Apple isn't the one making the drivers for the Intel/nVidia/AMD parts in their desktops/laptops though. That's the part you keep overlooking. Not only is it "really an argument", it's the most significant roadblock to implementing metal on the desktop/notebook aside from the x86 vs ARM architecture differences. The GPUs in the iOS devices are based to some extent off the PowerVR GPU. That is a far different part from GPUS from Intel, AMD, and nVidia, which aren't based on ARM/PowerVR at all. At the assembly code level (where these drivers ultimately make the system calls), you can't simply use X86 Assembly on ARM or vice-versa.
I wasn't talking about assembly. Right now, the OpenGL on OS X works like this Apple makes the frontend, which implements the basic OpenGL API and provides hooks for a pluggable driver. The driver is then written by the IHV (Nvidia, AMD etc.) in cooperation with Apple. I have serious suspicions that Apple writes their Intel drivers themselves, but I can't be sure.
Whether a GPU is a PoweVR one or not does not make any difference. The IHV still has to write their driver bit. And there is nothing about Metal which makes it PowerVR-specific. Its a just low-overhead 3D API (similar to AMD's Mantle) with a high-level shading language (similar to Nvidia's Cg)

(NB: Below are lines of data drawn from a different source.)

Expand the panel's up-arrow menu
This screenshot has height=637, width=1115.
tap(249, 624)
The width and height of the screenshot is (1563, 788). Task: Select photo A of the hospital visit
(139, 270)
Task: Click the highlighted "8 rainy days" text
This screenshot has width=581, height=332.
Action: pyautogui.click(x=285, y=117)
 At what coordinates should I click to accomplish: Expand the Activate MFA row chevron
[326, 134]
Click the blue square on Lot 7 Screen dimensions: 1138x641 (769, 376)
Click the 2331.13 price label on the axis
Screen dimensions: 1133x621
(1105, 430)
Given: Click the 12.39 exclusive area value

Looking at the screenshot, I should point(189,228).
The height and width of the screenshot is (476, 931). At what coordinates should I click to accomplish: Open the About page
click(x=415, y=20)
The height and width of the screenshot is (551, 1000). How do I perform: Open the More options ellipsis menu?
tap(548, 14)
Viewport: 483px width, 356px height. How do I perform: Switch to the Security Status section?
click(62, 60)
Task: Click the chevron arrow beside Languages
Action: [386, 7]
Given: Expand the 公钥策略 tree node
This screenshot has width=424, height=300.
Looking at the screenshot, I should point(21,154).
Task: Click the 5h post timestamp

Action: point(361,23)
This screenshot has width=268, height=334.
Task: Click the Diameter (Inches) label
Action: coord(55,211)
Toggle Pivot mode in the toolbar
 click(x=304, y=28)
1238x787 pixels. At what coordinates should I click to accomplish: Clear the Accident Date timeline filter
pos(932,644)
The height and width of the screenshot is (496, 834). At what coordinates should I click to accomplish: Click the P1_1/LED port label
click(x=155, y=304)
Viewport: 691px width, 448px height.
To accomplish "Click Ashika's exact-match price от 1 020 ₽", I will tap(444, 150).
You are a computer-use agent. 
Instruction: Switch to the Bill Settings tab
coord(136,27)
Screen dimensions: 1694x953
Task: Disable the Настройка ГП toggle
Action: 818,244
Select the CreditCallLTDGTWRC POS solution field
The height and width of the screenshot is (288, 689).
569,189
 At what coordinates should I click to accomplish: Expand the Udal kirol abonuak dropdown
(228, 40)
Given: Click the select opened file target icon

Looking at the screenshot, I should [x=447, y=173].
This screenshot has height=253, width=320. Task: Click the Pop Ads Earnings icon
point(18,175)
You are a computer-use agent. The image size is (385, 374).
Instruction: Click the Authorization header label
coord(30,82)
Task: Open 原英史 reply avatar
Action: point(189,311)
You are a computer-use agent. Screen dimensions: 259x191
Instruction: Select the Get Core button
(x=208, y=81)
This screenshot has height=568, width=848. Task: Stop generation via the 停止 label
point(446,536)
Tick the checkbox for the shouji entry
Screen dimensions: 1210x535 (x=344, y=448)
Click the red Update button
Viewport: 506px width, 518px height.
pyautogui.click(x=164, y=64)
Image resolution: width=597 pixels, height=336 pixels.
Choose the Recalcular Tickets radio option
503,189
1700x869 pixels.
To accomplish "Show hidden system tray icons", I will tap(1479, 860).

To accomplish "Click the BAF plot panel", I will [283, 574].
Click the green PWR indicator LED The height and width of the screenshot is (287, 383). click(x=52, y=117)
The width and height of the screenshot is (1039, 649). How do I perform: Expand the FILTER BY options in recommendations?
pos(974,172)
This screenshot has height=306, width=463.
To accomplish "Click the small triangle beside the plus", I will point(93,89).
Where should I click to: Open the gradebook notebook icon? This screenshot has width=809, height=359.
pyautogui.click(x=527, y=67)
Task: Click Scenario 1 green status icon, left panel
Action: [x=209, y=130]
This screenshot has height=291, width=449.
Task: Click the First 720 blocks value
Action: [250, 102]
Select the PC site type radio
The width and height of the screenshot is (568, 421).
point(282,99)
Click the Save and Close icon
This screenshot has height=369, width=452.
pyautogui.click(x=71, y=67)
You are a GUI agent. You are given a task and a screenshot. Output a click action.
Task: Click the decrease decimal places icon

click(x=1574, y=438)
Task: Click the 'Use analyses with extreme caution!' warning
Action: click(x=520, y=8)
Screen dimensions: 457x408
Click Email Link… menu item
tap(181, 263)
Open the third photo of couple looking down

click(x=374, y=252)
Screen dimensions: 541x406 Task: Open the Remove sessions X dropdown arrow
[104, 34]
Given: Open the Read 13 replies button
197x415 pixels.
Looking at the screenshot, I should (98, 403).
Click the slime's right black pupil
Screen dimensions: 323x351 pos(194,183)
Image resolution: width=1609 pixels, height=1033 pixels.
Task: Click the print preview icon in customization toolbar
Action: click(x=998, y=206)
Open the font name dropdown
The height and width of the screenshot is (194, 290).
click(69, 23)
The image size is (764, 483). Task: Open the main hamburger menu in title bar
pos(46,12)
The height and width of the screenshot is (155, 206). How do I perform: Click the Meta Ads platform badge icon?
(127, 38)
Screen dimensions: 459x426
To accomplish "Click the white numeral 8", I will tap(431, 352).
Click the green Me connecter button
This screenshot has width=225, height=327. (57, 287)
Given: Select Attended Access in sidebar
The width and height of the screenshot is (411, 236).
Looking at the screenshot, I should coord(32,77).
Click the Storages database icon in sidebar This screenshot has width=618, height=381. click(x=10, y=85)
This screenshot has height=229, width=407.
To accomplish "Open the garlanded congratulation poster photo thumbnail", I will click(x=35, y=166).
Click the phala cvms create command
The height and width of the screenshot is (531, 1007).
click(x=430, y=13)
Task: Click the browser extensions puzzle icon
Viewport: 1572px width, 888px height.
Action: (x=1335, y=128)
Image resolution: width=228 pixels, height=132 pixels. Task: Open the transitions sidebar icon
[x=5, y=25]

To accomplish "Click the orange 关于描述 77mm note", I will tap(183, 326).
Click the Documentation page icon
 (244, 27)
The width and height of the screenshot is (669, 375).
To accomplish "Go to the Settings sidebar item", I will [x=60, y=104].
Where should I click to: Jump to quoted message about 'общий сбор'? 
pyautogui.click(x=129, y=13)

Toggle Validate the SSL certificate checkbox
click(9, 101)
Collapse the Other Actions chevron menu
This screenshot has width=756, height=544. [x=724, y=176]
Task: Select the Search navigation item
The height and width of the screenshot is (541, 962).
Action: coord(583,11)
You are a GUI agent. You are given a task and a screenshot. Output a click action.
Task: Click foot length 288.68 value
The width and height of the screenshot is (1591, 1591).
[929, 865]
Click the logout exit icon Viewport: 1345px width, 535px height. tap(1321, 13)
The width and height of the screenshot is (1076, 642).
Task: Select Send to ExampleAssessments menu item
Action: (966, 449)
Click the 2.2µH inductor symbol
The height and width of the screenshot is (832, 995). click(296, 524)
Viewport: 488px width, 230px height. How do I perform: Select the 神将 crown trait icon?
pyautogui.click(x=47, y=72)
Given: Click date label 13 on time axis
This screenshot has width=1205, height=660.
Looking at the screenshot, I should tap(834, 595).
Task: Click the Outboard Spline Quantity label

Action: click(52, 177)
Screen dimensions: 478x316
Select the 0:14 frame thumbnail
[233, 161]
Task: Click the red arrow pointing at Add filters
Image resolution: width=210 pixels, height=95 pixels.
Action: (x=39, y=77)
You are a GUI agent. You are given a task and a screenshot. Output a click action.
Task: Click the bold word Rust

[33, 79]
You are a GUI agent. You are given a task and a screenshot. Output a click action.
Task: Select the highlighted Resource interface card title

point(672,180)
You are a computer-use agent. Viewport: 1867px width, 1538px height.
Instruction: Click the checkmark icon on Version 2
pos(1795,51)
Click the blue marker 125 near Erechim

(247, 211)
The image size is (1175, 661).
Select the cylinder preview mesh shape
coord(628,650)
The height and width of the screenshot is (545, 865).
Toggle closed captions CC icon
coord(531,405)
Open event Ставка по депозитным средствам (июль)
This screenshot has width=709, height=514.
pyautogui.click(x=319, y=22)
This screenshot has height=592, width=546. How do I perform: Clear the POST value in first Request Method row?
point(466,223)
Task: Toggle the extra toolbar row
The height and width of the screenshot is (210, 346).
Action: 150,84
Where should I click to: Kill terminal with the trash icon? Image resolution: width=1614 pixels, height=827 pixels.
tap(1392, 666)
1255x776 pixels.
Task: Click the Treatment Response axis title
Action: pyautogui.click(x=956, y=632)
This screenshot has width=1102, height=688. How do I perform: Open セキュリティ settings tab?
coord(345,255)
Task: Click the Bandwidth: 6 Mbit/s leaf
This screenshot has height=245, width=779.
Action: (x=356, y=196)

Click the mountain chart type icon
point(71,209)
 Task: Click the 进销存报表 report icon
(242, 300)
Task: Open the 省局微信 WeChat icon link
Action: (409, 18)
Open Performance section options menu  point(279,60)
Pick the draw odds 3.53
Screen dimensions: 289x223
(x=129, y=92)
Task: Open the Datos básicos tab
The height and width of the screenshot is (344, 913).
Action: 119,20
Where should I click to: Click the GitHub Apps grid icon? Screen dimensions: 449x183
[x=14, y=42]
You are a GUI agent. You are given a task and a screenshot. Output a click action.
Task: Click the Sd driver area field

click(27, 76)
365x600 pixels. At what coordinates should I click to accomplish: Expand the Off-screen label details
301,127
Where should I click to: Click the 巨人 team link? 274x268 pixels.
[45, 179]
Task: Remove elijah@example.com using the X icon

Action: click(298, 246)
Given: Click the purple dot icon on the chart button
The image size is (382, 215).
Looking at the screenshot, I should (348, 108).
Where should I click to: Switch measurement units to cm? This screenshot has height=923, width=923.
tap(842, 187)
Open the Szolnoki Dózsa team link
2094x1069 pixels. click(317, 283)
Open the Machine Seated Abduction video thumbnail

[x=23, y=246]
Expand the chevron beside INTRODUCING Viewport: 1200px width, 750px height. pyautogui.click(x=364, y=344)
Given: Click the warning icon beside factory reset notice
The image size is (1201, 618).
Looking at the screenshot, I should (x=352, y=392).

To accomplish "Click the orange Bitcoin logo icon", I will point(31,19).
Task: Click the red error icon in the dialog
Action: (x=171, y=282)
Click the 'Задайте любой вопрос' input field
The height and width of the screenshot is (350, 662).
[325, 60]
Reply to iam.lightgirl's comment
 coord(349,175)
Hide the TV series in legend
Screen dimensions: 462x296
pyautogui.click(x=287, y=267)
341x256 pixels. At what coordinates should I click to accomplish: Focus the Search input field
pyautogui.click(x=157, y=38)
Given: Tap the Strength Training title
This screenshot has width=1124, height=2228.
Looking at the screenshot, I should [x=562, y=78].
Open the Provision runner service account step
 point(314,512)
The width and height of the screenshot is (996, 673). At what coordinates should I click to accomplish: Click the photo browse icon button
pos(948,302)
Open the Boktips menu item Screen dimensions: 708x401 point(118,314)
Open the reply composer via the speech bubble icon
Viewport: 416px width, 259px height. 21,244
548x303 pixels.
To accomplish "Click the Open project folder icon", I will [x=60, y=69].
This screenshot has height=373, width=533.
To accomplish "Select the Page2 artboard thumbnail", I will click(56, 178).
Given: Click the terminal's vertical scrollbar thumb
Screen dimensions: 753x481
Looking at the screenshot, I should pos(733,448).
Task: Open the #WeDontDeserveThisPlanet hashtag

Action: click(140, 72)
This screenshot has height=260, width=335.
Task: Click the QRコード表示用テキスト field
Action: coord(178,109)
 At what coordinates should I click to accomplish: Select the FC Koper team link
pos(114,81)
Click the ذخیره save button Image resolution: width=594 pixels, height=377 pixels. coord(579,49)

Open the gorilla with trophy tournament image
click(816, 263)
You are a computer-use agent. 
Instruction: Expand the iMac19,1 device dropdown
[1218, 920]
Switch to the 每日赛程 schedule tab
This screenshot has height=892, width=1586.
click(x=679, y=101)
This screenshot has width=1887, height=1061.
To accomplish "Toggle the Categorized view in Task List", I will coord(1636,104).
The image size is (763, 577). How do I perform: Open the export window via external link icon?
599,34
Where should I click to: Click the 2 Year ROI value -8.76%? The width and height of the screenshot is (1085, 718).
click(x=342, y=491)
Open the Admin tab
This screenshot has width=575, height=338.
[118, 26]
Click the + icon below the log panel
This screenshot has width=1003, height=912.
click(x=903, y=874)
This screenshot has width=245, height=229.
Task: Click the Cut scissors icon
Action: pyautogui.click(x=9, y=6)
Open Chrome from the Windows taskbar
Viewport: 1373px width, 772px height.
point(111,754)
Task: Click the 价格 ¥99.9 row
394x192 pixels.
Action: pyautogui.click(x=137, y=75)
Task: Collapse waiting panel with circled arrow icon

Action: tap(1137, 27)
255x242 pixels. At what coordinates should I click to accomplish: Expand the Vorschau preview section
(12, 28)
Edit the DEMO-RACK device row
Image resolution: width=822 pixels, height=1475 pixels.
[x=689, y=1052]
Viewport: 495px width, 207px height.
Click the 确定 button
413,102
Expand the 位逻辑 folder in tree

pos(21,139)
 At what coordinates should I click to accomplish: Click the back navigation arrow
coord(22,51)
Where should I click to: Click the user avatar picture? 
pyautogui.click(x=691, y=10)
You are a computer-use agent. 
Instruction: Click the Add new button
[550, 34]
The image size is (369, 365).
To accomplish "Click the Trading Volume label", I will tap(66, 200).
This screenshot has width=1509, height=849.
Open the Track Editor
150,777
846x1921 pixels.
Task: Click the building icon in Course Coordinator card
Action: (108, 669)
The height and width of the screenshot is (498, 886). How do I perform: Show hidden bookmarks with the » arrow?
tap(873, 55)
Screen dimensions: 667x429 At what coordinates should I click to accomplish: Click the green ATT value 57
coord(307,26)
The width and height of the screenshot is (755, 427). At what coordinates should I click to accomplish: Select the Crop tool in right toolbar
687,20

One big issue with OpenGL is the shading language. Often, each driver has their own parser/optimizer stack for the shading language, which results in subtle incompatibilities and performance issues. Compare this to how DirectX handles things the shader language is parsed by the DirectX framework itself, which also performs high-level (hardware-independent) optimisations. The result of it is optimised intermediate code, which then gets passed to the actual driver. The driver can then translate that intermediate shader code into the native GPU code and perform hardware-specific optimisations. This makes the drivers much simpler to implement because they don't have to deal with the high-level stuff. Also, it makes the shader language behave more predictably between different vendors. Again, there is a good chance that Apple already does something like this with its current OpenGL stack, but I am not sure.
In any case, Metal is based on the LLVM compiler. The LLVM is designed to be modular and pluggable you have front-ends which parse specific programming languages and transform it to a language-independent code representation, a set of optimiser modules which work on that code representation and a backend which translates the code representation to the particular machine code. You can write a LLVM backend for a new CPU and all of the LLVM languages will then work on that CPU. With Metal, this means all the driver needs to do is provide a hardware-specific code generator for the LLVM. This is much less work then maintaining a full compiler.